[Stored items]
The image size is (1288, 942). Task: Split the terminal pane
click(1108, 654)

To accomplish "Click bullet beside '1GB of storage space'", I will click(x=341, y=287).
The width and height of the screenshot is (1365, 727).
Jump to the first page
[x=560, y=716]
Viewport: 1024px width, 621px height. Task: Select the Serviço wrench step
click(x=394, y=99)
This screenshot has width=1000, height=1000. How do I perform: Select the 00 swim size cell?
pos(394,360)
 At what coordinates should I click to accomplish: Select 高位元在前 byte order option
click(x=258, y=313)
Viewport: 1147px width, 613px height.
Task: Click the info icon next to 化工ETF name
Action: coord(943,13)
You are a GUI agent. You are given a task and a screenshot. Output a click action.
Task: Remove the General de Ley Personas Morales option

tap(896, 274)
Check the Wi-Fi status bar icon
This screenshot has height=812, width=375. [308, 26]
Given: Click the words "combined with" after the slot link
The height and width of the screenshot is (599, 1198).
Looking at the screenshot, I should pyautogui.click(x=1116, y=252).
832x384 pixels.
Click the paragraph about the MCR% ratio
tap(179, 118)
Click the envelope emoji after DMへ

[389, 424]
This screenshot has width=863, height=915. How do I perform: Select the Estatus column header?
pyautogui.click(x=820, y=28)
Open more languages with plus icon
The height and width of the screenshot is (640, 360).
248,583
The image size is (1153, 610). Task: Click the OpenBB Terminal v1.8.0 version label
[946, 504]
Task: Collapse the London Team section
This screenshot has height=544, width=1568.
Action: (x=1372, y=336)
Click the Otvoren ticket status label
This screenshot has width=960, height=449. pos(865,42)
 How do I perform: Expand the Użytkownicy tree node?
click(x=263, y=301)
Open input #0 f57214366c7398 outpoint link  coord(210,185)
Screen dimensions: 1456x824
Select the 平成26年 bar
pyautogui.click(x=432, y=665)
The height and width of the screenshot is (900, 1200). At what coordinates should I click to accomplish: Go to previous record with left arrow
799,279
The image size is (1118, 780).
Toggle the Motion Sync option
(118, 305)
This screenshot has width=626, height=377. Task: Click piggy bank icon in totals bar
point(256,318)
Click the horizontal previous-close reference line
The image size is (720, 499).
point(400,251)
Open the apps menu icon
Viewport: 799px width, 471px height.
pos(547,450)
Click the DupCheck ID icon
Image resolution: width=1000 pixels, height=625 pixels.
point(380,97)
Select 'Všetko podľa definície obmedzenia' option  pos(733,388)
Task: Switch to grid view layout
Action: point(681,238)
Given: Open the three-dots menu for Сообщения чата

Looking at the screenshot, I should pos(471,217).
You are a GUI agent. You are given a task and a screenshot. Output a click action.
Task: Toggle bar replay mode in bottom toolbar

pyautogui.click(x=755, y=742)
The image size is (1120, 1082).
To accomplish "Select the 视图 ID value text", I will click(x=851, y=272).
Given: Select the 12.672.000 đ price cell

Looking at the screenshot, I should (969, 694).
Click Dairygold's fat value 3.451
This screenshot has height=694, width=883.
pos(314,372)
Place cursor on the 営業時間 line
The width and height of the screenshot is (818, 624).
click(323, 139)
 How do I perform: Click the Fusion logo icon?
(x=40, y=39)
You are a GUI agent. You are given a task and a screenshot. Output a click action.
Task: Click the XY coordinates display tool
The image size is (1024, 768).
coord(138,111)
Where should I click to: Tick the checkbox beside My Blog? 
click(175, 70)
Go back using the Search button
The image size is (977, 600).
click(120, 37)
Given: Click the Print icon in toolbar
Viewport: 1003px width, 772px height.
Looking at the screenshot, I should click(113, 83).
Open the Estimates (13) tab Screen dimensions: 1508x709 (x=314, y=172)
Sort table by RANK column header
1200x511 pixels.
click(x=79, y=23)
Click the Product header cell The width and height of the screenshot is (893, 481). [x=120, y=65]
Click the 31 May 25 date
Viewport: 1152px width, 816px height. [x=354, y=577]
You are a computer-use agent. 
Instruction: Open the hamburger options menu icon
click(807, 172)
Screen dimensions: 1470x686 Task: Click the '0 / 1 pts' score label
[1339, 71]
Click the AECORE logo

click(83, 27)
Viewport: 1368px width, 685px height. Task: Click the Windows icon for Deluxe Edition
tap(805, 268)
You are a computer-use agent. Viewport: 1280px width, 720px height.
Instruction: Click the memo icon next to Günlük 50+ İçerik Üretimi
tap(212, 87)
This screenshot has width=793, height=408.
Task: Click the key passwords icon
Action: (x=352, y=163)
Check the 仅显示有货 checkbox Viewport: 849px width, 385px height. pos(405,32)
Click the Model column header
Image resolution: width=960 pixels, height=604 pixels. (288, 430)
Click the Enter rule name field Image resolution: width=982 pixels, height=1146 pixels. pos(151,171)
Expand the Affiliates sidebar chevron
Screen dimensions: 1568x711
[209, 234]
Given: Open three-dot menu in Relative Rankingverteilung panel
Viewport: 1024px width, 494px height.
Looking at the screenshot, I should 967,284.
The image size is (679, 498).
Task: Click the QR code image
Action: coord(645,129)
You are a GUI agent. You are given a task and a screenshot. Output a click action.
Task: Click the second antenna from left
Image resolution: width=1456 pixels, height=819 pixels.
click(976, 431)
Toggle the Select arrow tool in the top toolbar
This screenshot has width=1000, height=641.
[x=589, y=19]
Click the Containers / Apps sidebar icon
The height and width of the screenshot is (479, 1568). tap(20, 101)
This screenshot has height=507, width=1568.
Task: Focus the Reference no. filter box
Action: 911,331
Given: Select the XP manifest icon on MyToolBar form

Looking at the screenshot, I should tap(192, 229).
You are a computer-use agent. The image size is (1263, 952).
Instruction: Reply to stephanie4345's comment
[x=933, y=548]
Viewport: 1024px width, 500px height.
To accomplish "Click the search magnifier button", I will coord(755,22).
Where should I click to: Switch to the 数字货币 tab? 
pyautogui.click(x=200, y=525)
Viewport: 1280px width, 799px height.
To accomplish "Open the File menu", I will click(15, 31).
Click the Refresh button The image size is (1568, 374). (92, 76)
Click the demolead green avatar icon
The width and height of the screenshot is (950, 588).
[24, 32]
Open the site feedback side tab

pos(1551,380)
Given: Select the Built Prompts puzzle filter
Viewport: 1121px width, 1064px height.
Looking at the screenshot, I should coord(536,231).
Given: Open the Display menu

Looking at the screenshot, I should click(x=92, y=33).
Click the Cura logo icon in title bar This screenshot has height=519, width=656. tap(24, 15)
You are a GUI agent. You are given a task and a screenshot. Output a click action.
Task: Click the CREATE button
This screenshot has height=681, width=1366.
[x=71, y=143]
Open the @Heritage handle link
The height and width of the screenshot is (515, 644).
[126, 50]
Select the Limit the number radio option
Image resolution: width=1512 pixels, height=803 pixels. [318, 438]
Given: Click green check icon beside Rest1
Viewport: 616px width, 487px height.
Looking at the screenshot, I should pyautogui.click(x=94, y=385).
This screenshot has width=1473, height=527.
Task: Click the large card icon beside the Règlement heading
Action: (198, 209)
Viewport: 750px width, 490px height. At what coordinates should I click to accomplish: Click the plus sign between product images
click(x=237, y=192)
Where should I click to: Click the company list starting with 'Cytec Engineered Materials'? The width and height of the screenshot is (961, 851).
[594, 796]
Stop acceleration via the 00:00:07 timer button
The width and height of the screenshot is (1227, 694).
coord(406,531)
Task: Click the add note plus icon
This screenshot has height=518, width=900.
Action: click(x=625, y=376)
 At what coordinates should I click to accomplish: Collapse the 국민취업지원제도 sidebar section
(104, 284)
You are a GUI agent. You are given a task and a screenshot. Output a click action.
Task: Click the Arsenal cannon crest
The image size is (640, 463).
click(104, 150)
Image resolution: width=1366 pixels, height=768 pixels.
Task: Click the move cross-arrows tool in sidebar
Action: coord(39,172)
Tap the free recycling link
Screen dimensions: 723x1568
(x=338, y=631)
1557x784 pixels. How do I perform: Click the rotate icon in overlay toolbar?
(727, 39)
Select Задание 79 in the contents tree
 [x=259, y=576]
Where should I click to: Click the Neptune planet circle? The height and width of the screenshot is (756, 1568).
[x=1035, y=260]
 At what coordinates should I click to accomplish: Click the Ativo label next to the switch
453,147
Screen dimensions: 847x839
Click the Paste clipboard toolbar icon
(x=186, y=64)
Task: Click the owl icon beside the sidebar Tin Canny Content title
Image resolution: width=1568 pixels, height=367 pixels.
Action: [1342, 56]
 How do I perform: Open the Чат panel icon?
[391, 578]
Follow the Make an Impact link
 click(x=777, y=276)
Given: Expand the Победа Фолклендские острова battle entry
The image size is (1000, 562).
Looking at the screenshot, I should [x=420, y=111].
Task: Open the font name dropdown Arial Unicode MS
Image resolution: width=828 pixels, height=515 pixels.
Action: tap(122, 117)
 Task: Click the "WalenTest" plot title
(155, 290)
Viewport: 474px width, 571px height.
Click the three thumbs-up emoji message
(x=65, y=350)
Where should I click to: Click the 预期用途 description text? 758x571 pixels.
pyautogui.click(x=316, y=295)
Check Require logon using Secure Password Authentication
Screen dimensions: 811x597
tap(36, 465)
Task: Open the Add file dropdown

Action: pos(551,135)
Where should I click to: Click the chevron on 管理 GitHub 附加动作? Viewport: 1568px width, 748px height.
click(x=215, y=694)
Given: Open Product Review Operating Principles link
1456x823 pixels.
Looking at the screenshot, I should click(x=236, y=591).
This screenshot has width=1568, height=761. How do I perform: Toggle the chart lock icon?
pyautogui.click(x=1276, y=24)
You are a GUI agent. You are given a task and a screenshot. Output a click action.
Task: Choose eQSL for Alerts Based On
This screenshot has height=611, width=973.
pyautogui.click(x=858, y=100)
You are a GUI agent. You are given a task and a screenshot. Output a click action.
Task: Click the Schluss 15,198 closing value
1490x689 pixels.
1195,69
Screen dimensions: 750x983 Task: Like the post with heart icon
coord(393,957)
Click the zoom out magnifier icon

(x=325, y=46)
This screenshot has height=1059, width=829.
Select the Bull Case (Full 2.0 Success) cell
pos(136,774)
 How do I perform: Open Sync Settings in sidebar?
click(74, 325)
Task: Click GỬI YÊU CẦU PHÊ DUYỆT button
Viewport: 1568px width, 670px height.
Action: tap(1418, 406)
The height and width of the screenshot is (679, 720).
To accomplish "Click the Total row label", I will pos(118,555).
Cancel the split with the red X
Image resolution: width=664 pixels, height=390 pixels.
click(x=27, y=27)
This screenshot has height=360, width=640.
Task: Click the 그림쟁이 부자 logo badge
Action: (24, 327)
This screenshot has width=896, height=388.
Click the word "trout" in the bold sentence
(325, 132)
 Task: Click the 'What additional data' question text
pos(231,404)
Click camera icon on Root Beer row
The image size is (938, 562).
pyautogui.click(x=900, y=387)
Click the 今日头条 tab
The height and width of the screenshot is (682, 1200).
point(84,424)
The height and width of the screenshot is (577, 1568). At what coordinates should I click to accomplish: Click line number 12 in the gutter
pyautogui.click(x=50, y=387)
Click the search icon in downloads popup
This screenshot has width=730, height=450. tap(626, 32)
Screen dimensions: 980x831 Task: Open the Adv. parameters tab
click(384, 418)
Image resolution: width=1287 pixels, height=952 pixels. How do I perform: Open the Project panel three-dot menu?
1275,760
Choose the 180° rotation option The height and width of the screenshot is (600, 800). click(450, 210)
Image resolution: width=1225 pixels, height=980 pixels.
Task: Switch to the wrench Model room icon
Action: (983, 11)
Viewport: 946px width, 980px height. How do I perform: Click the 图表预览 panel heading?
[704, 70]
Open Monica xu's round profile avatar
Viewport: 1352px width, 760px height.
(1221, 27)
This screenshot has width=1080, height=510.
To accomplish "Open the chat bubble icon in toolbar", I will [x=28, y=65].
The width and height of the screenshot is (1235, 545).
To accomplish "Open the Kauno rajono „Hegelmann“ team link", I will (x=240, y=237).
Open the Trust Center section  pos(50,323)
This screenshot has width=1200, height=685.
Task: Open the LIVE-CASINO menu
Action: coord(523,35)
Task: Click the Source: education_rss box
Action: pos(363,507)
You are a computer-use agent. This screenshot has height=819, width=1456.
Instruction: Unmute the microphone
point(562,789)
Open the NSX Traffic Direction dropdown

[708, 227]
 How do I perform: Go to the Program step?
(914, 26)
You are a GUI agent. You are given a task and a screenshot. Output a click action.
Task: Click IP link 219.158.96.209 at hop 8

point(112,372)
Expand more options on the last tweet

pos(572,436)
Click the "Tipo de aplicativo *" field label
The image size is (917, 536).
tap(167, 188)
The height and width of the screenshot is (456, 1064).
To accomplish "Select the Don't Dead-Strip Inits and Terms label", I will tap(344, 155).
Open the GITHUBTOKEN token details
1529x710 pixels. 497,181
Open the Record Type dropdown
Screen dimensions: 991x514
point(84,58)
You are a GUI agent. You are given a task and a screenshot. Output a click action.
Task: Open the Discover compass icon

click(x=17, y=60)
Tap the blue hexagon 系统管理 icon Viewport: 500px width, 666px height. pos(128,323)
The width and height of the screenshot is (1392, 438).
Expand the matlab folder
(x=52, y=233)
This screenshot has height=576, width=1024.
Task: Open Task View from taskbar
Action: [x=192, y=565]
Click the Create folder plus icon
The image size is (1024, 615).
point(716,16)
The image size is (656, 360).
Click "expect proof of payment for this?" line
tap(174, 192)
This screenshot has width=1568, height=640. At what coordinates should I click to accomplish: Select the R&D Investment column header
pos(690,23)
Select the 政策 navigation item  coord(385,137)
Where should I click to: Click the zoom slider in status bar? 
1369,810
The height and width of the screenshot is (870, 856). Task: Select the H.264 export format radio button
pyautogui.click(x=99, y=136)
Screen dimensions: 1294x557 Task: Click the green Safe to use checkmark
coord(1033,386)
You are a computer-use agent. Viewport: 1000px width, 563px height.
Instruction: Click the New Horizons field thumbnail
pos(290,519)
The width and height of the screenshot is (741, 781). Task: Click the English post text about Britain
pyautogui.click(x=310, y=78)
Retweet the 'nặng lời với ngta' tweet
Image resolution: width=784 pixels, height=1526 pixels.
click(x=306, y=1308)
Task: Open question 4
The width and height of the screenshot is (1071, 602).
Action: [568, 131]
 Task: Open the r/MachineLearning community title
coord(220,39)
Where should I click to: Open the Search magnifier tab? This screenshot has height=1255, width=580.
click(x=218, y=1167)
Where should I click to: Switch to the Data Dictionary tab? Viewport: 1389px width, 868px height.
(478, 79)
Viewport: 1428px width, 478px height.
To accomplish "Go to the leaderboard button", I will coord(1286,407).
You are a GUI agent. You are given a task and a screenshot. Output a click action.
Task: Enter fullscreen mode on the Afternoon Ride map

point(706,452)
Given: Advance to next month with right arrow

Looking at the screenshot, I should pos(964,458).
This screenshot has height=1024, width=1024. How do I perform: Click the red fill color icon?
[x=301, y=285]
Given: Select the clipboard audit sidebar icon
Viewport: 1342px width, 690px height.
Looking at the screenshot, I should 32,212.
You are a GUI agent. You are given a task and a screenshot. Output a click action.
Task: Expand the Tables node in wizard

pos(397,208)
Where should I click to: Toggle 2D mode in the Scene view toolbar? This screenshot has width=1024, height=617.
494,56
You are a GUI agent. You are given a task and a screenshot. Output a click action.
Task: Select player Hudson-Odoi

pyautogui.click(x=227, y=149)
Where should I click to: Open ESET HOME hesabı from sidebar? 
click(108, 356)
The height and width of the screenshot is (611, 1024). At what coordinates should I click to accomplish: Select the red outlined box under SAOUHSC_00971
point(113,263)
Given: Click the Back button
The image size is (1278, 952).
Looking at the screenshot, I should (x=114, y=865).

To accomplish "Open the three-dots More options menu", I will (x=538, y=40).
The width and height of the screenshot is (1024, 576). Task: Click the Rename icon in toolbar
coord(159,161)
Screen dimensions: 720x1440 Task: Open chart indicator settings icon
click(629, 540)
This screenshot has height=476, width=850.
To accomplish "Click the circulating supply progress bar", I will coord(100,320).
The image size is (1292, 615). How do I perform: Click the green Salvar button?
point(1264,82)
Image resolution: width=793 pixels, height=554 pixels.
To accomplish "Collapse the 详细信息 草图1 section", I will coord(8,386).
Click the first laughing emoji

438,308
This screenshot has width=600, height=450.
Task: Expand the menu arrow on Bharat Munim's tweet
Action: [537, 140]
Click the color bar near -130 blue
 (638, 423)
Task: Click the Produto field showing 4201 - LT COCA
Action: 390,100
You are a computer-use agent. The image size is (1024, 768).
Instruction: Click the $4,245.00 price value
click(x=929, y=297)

_Task item_
Tally, across the records, each line that contains the word "computer", and answer with nothing except the count.

_Task solution_
6